Shanghai es la ciudad menos 'china' del país pero es la principal puerta de entrada a China de tendencias disruptivas (el comunismo o el capitalismo, entre otras). En esa ciudad en la desembocadura del Río Yangtzé se estableció por vez primera un mercado de valores, es también donde el mercado inmobiliario nacional vivió su primer boom y la ciudad china con mayor exposición internacional; también por donde entramos la mayoría de los extranjeros que viajamos al país. Es, además de la ciudad más occidentalizada de China, el motor económico del país y el corazón del explosivo crecimiento que ha experimentado su clase media en las últimas décadas. La clase media shanghainesa, a base de esfuerzo, ambición y mucha astucia, ha logrado mejorar su renta per cápita muy por encima de la media del país hasta convertirse en todo un modelo aspiracional para el resto de sus paisanos. En contra de lo que podría esperarse, esta pujante 'burguesía' shanghainesa no ha supuesto un desafío para el sistema de gobierno autoritario comunista. Al contrario, pese a sus habituales viajes al extranjero, su libertad financiera, su amplia oferta educativa internacional o su alto nivel de vida, los shanghaineses han resultado ser grandes aliados de Pekín.
Sin embargo, las durísimas condiciones de confinamiento y control de la pandemia impuestas a la ciudadanía shanghainesa han venido a dejar claro que la libertad de consumo es algo innegociable: la clase media no está dispuesta a ceder un ápice en la calidad de vida que tanto se ha esforzado en conseguir, que ha conseguido y a la que ya se ha acostumbrado. Las expectativas más damnificadas, tras los confinamientos Covid-Cero en China, serán las de las cadenas de suministro globales, las de crecimiento económico nacional para este 2022 y las de reforma en la población china más acomodada. Y, en este punto, resulta interesante volver hablar de las cerezas, como símbolo de riqueza, calidad de vida y libertad pues en ningún sitio de China, como en Shanghai, el consumo define tanto a la ciudadanía.
En Shanghai, a pie de calle, llaman mucho más la atención los aspectos consumistas que los comunistas. Escribe el pensador polaco Zygmunt Bauman en su libro 'Vida de consumo' que el consumismo, como estilo de vida y filosofía vital, transforma a los individuos en productos. Así, es habitual ver en las calles shanghainesas a transeúntes convertidos en verdaderas «marcas andantes» pues el vestir, emplear, usar o lucir esta o aquella marca les permite diferenciarse de otros congéneres que, por disponer de menor capacidad adquisitiva, no se las pueden permitir.
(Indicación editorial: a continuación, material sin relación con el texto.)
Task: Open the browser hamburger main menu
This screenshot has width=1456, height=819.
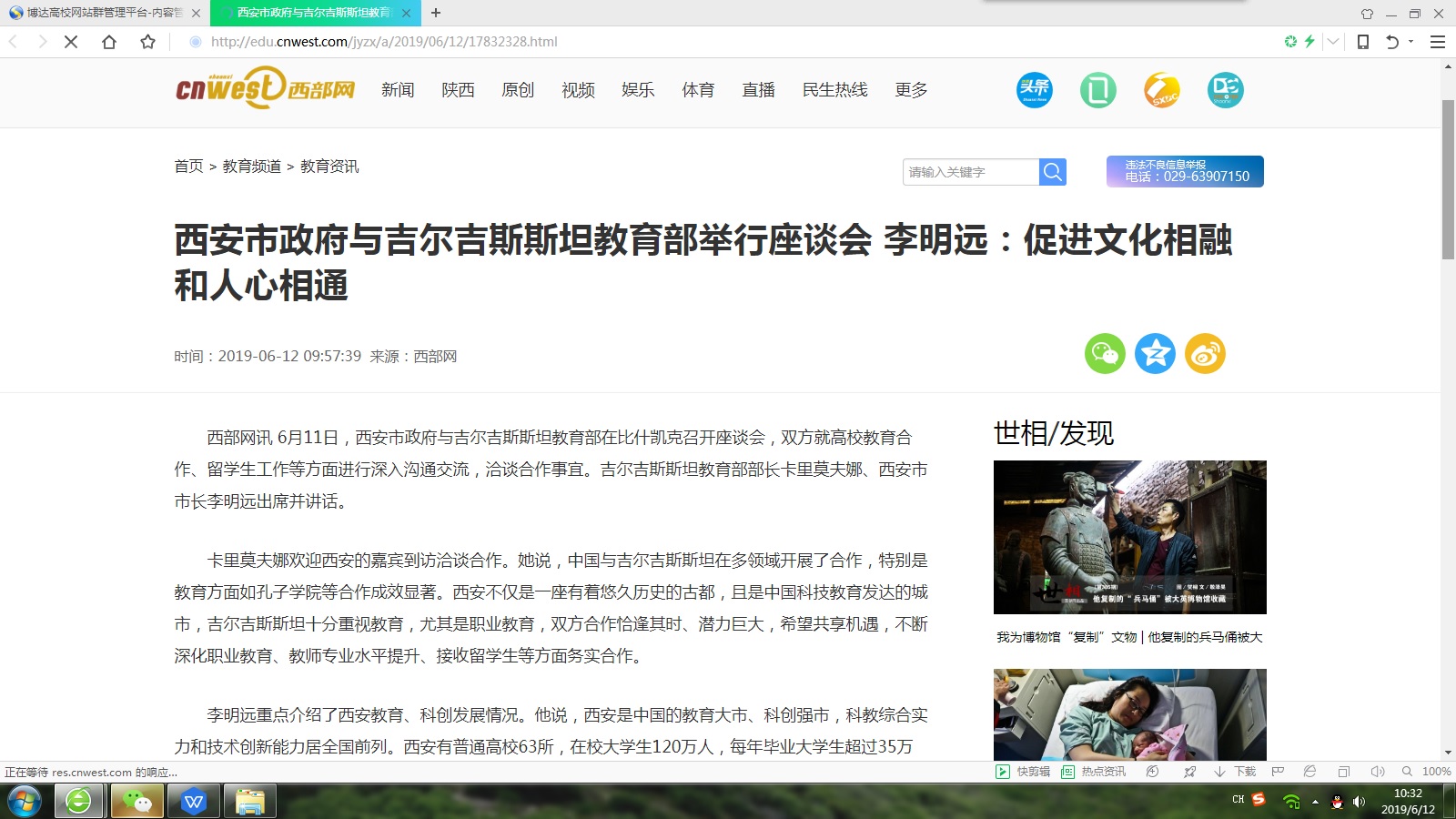Action: point(1438,42)
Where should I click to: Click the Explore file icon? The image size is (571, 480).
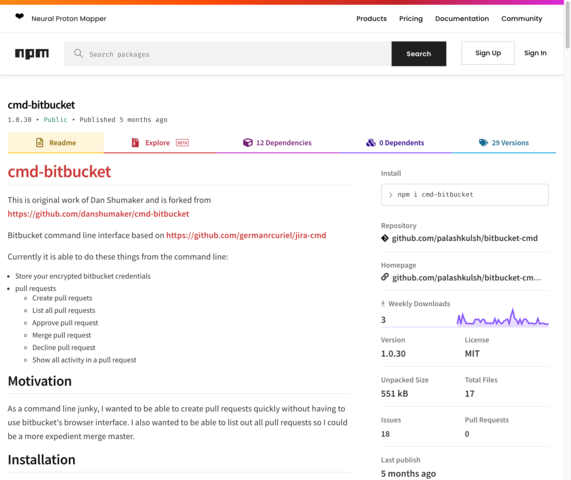(135, 143)
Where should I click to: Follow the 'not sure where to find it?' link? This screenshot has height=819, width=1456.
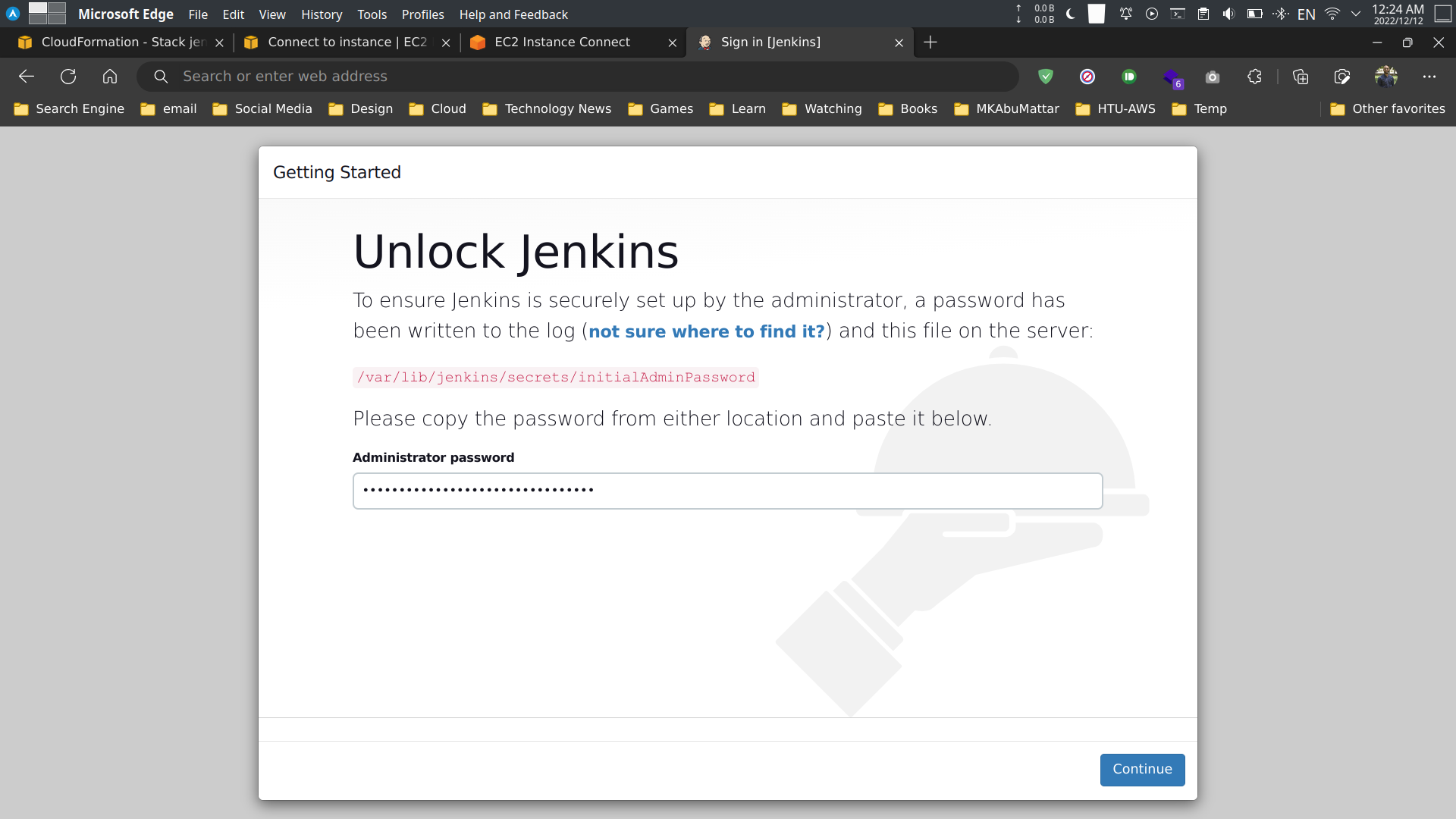706,331
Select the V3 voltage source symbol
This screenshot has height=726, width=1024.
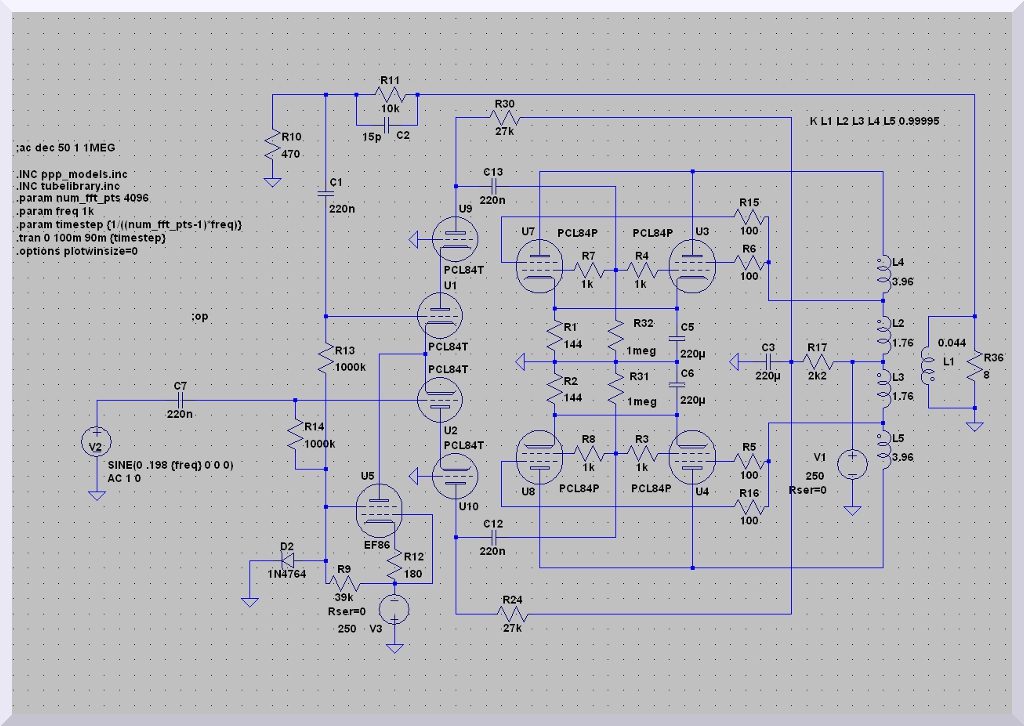(396, 609)
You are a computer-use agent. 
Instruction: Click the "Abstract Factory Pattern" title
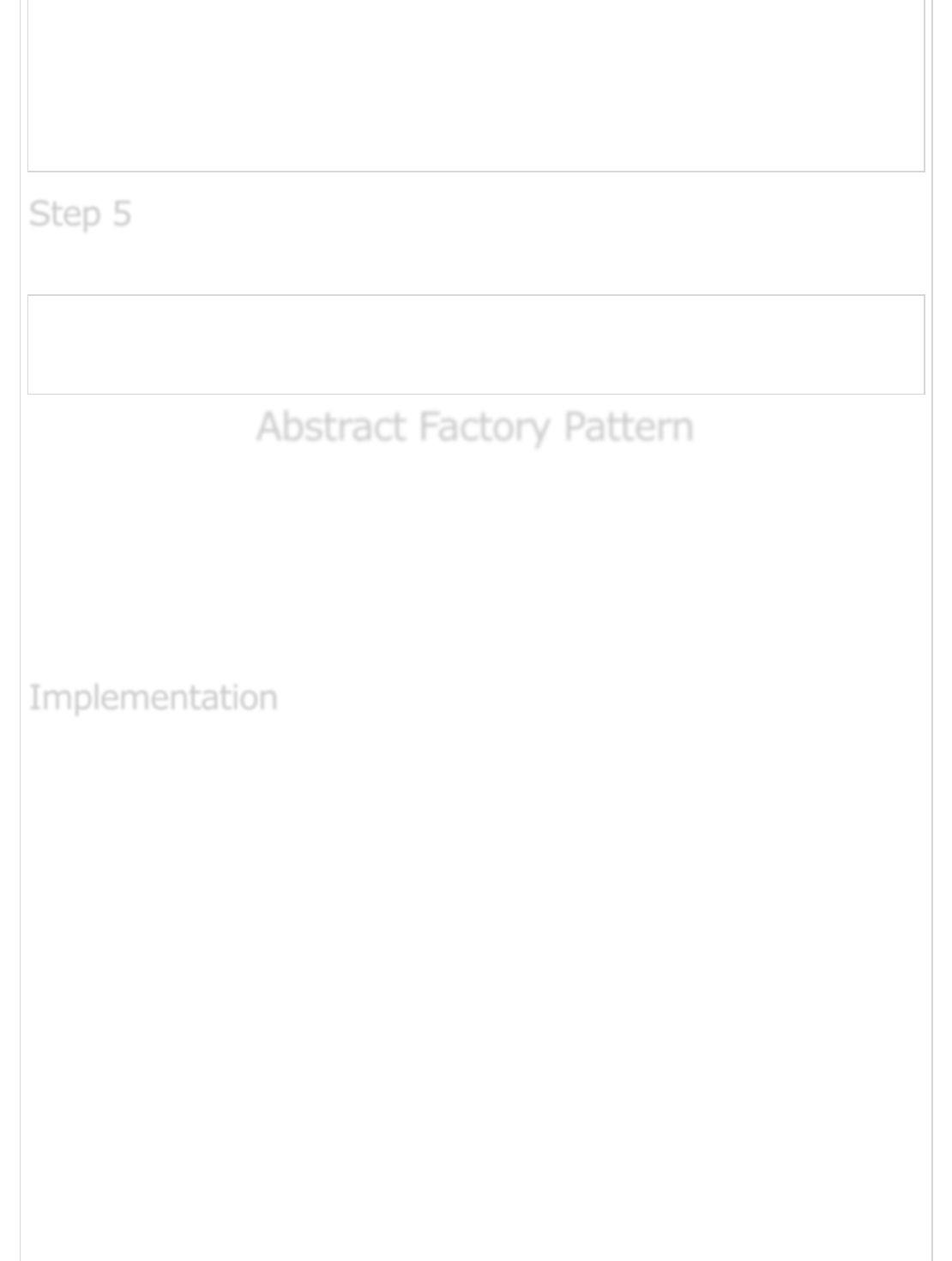(x=474, y=427)
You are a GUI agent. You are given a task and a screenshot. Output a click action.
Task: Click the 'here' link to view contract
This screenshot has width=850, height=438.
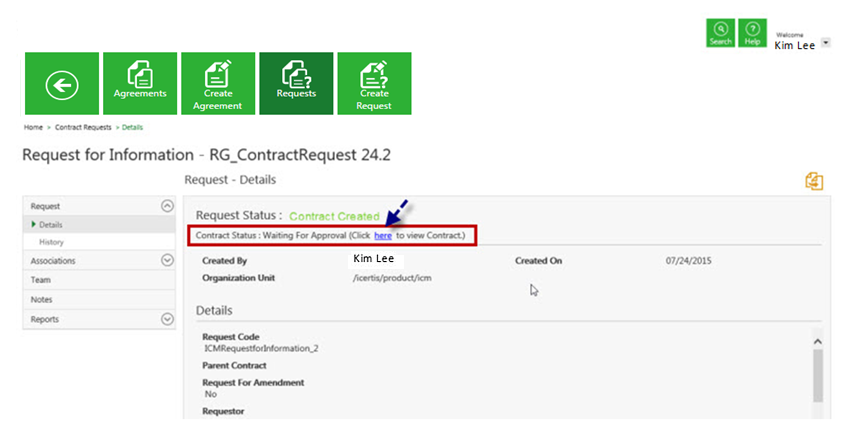(382, 236)
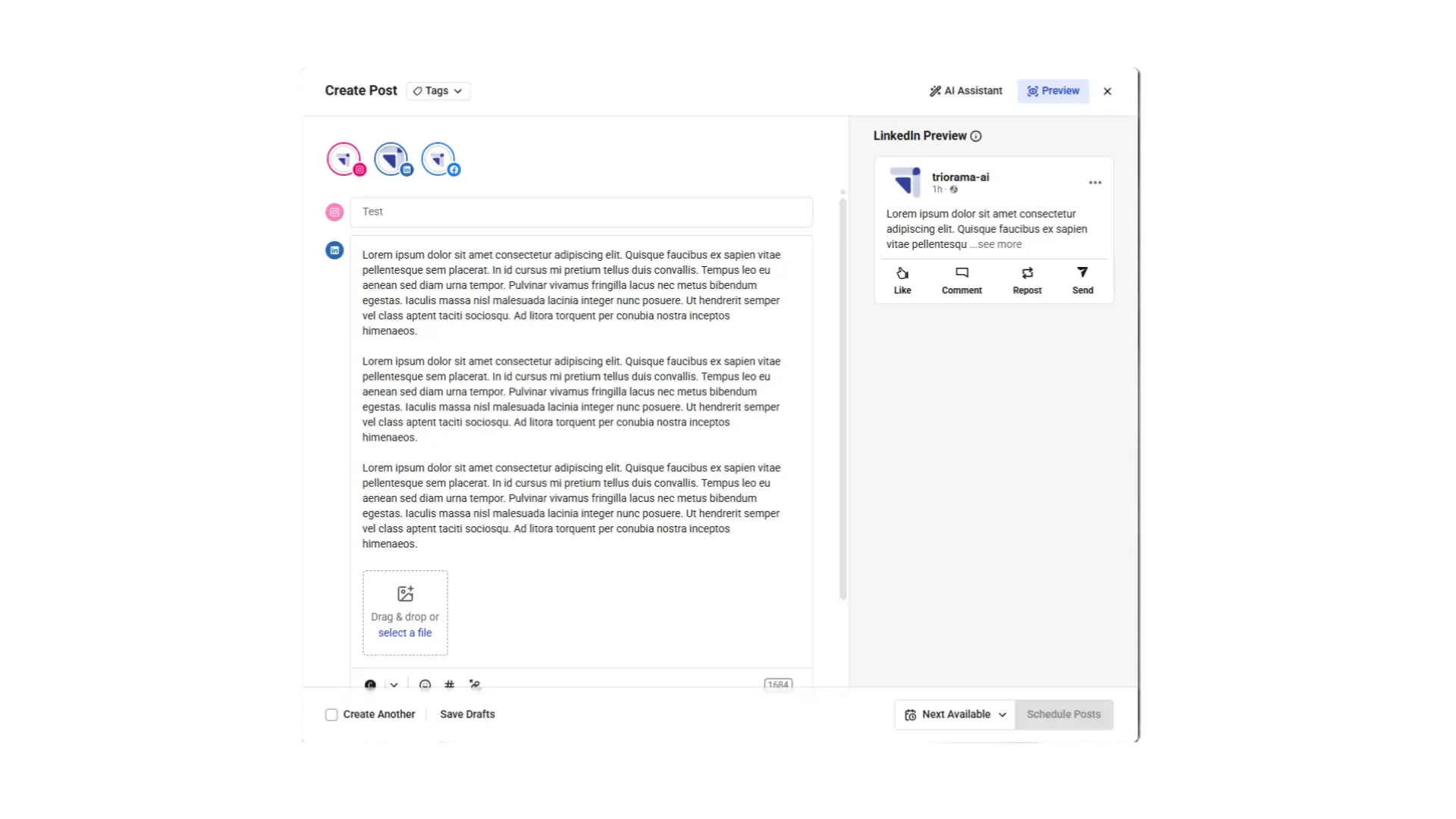Select the LinkedIn account icon
1456x819 pixels.
(392, 158)
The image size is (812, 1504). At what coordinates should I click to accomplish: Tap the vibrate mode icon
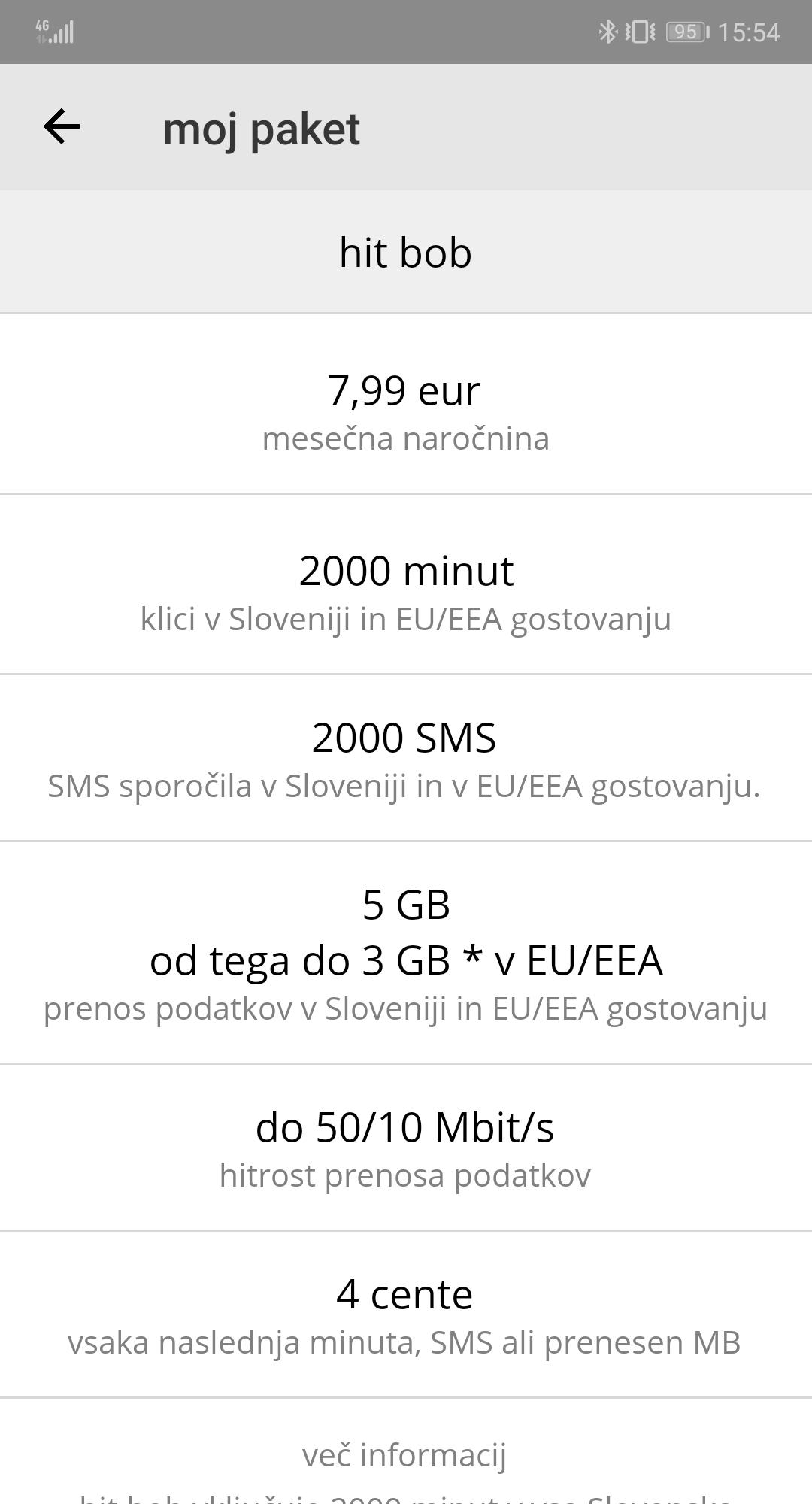[x=640, y=32]
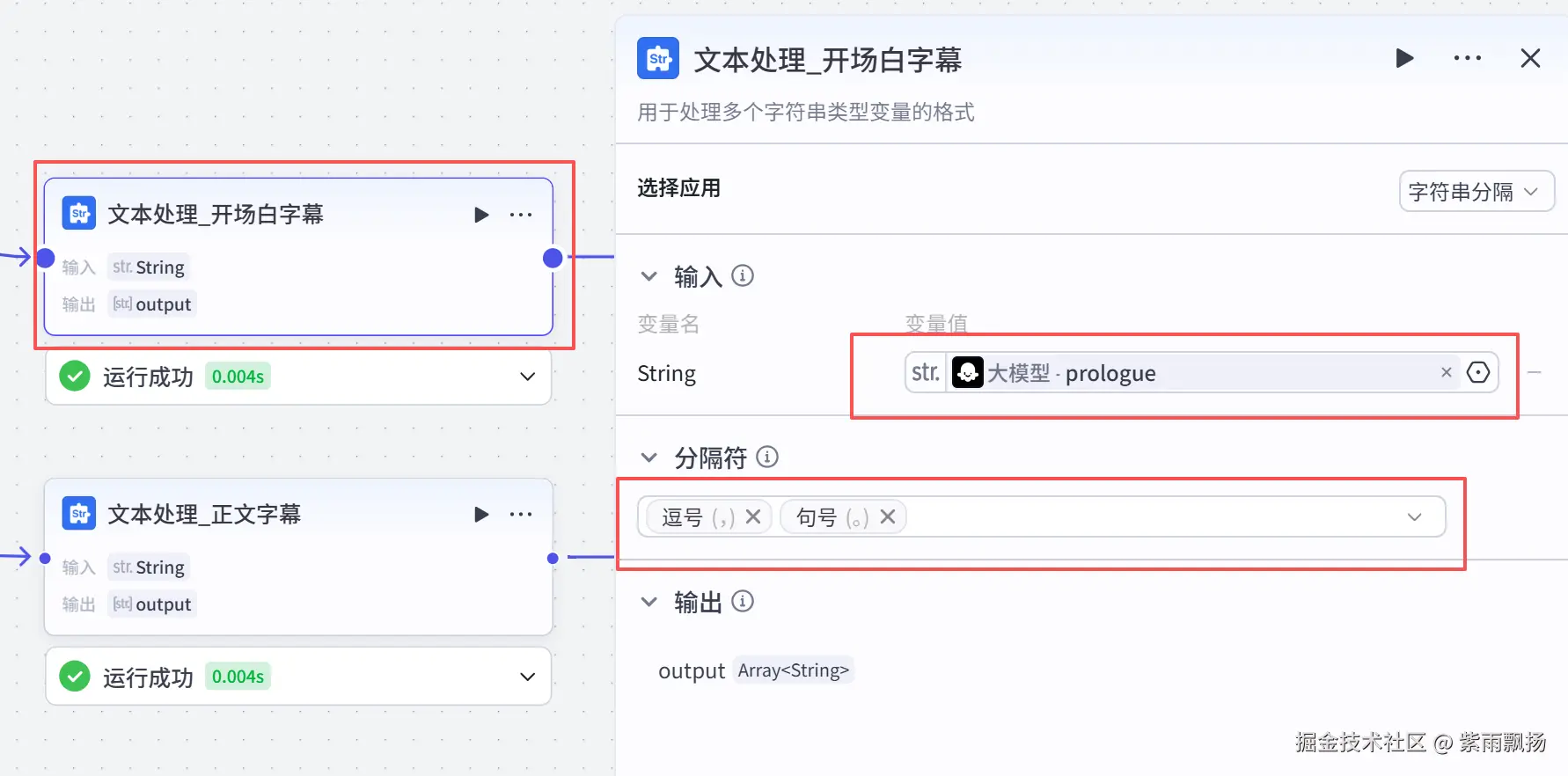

Esta clase de libertad es todo un orgullo para la clase media: la libertad de adquirir o consumir lo que se les antoja. Los shanghaineses se identifican, a través de esa libertad de consumo, con los habitantes de otras grandes metrópolis mundiales. Y, precisamente ahora, cuando Europa y Occidente regresan a una normalidad muy parecida a la del año 2019 y conviven con el virus, ellos se sienten presos de la incertidumbre y privados de esa libertad inalienable: consumir lo que les apetece.
Por vez primera en más de 45 años, millones de chinos de clase media han visto la cara feroz de un sistema que no admite excepciones individuales, en aras de logros programáticos. El resultado es el shock colectivo en el que se encuentra buena parte de la clase media shanghainesa al presenciar, atónita, cómo se despliega implacable la maquinaria oficial restringiendo la que, hasta ahora, parecía una libertad intocable: la libertad de elegir qué vestir, qué comer, qué coche conducir, qué ver o a dónde viajar. Puede parecer una concesión menor, una libertad con minúsculas, la de consumo, pero es libertad y todo un logro.